**Exercise instructions:** For this exercise, restate word for word only the lines from the one containing "You are a computer-use" through the last line below. Pictures do not get copied.

=======

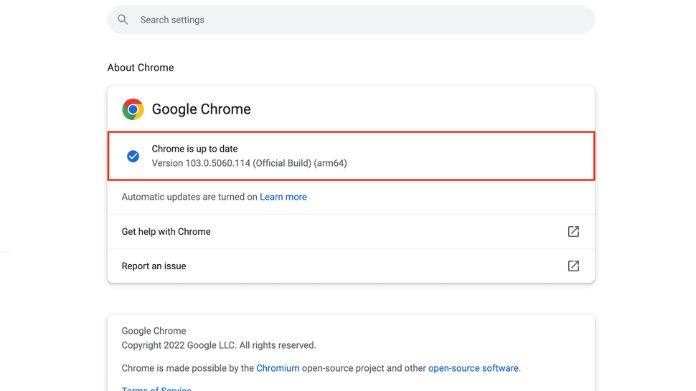Click the 'Chrome is up to date' status text
Viewport: 696px width, 391px height.
click(x=194, y=149)
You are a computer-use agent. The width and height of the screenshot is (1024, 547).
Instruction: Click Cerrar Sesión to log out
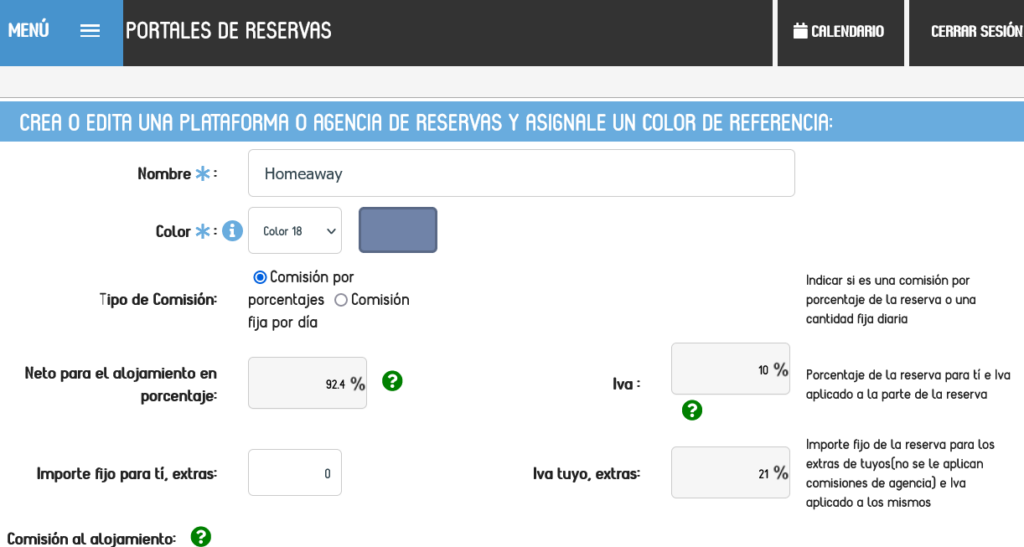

=======

**Exercise output:**
You are a computer-use agent. The width and height of the screenshot is (1024, 547).
Instruction: Click Cerrar Sesión to log out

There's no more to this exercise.